Die Aktivierung solcher Kräfte ist mit hohem Energieaufwand verbunden. Millionen von Zellen werden aktiviert, vermehren sich sehr schnell und verbrauchen Energie für die Herstellung von Antikörpern und die Elimination von Pathogenen. Der Körper aktiviert sie daher nur, wenn es nötig ist – in der Regel bei Infektionen, die den ganzen Körper oder zumindest ein ganzes Organ betreffen. Dies können wir spüren: Wir fühlen uns in der Regel müde, alles tut weh, wir haben Fieber, Übelkeit und geschwollene Lymphknoten (weil sich die Zellen darin vermehren). Dies wird gemeinhin als „grippales Syndrom“ bezeichnet.

Immunität

Wir haben oben vom „Gedächtnis“ des Immunsystems gesprochen. Die Natur hat einen – sehr komplexen – Weg gefunden, sich an vergangene Infektionen zu erinnern und ihre Abwehr bei einem erneuten Angriff der gleichen Krankheitserreger zu verbessern. Bei einer Infektion mit einem bereits bekannten Mikroorganismus wird die erworbene Immunantwort sofort in Gang gesetzt und ist stärker. Dies ist es, was wir als „Immunität“ bezeichnen. Deshalb kann man manche Krankheiten nur einmal bekommen, wie die Windpocken. Wenn man dagegen immun ist, brechen sie nicht wieder aus, weil das Immunsystem das Virus erkennt und sofort bekämpft, bevor es Schaden anrichten kann. Andere Krankheitserreger können zwar erneut Krankheitssymptome auslösen, aber sie sind geringer als beim ersten mal, da die Immunantwort schneller und stärker ist. Darauf beruht auch die Impfung: Indem man dem Immunsystem einen Teil des Virus oder ein abgeschwächtes Virus präsentiert, kann der Körper bei einer echten Infektion effektiver reagieren.

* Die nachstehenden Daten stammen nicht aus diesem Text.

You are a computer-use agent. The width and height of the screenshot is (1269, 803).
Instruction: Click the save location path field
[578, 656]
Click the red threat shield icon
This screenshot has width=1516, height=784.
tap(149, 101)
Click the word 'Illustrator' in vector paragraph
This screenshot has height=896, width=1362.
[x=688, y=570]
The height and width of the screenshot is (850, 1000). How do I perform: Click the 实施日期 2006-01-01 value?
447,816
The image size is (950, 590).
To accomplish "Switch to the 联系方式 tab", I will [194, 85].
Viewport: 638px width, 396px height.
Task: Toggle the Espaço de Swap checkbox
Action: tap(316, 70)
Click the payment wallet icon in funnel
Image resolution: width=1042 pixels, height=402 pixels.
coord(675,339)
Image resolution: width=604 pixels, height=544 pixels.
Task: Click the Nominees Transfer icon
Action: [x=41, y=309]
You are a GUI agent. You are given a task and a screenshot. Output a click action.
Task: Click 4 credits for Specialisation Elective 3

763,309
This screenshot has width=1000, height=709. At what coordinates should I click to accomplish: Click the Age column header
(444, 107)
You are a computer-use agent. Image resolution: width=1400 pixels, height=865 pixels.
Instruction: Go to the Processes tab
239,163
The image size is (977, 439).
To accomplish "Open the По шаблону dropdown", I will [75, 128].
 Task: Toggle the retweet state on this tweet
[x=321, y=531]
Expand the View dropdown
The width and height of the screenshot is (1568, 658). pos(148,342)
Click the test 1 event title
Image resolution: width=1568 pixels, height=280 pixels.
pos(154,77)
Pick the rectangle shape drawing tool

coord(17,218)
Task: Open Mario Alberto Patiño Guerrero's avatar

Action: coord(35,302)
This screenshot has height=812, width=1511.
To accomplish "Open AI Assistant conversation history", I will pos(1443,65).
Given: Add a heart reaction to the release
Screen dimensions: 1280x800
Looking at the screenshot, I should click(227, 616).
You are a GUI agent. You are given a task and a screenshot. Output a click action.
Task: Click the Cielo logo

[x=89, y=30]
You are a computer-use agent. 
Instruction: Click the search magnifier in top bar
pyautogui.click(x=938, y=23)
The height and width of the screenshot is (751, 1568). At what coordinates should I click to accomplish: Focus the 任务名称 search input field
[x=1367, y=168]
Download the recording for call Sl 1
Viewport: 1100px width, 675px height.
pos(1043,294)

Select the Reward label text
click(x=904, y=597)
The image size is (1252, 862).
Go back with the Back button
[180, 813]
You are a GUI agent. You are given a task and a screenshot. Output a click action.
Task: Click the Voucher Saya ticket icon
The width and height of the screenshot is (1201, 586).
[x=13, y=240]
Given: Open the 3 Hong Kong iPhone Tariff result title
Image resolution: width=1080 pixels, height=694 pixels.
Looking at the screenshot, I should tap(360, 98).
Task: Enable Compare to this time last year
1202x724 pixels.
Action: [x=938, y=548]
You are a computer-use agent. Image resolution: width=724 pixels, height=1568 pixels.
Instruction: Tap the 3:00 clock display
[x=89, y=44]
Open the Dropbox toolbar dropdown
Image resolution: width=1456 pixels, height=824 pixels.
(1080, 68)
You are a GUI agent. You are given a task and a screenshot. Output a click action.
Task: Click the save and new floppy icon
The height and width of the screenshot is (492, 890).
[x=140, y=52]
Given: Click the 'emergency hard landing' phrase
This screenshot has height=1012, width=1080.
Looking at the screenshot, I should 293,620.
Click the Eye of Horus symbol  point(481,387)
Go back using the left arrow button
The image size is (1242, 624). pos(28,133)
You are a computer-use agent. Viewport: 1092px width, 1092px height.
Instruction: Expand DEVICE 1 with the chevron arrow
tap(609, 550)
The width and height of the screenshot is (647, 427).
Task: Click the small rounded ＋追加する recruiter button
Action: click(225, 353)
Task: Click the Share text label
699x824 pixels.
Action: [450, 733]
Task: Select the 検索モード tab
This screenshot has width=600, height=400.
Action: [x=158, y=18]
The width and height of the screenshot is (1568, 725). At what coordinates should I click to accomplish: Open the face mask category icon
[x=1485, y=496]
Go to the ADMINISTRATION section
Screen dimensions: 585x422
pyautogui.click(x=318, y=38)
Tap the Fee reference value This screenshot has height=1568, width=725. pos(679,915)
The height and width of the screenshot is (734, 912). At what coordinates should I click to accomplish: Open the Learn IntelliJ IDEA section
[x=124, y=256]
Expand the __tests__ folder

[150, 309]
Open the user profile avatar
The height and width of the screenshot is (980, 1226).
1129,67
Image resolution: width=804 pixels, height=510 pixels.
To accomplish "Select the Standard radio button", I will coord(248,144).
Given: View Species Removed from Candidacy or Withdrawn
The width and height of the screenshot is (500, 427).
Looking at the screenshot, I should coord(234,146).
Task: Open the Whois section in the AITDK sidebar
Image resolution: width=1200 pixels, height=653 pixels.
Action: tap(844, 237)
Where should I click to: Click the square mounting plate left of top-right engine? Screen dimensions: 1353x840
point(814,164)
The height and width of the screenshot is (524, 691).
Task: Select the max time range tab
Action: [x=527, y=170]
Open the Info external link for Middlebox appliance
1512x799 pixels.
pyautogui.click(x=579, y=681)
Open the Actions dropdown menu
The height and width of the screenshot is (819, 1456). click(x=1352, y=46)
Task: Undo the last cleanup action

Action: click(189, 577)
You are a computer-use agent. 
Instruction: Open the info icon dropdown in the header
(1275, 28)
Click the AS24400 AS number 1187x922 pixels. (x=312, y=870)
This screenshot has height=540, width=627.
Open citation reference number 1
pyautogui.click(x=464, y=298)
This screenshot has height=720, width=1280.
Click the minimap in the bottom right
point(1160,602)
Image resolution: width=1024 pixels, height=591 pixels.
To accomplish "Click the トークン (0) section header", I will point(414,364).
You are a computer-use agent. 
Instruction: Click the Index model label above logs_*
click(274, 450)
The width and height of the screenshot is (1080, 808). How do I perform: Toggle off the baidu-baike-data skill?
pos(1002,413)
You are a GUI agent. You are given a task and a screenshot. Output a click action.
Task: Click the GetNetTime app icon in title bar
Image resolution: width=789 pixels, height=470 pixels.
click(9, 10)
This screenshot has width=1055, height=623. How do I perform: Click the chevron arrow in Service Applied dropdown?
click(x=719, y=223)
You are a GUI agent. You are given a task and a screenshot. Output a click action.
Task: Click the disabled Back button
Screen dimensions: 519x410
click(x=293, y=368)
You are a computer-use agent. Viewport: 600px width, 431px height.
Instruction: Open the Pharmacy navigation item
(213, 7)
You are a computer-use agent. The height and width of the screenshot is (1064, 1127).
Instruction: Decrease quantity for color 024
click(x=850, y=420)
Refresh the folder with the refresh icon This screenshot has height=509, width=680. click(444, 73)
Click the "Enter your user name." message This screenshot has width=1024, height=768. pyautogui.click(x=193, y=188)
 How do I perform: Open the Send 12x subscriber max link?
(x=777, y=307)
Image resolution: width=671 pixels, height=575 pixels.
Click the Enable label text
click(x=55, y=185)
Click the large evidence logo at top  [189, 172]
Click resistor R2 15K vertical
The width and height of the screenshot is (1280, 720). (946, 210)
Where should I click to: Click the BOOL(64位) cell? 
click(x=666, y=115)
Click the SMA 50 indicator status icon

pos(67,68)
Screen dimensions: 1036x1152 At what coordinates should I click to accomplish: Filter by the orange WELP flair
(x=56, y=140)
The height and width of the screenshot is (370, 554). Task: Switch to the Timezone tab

Wie kann man seine Immunität stärken?

Zurück zur Anfangsfrage: Können wir aktiv etwas für unser Immunsystem tun? Leider gibt es zu diesem Zweck keine Wunderpillen. Beinahe alles, was einem an Nahrungsergänzungsmitteln oder Lebensmitteln zur Stärkung des Immunsystems angepriesen wird, funktioniert nicht: Die Wirkung konnte nie wissenschaftlich nachgewiesen werden. Schaden richten solche Nahrungszusätze jedoch auch nicht an (ausser im Portemonnaie …), wenn sie nicht in grossen Mengen eingenommen werden. Doch grundsätzlich benötigt der Körper sie nicht.

Einige Dinge tragen dennoch nachweislich zu einem leistungsfähigen Immunsystem bei:

  • Stress abbauen: Vor allem chronischer Stress beeinträchtigt über die Hormone, die der Körper dabei ausschüttet, die Funktion des Immunsystems und schwächt sie.
  • Ausgewogen essen: Das Immunsystem besteht aus Millionen von Zellen, die viele Nährstoffe verbrauchen und auf Mineralien und Vitamine angewiesen sind. Diese kommen in der Nahrung natürlicherweise vor.
  • Sport treiben: Auch hier sind es Hormone, die unser Wohlbefinden beeinflussen. Die beim Sport ausgeschütteten Botenstoffe wirken sich positiv aus – ein Effekt, zu dem auch Sonnenlicht und unbelastete Luft beitragen können.
  • Ausreichend Schlaf: Schlaf ist elementar für das Funktionieren unseres Körpers und von entscheidender Bedeutung für seine Erholung und Instandhaltung. Dies bezieht sich auch auf das Immunsystem!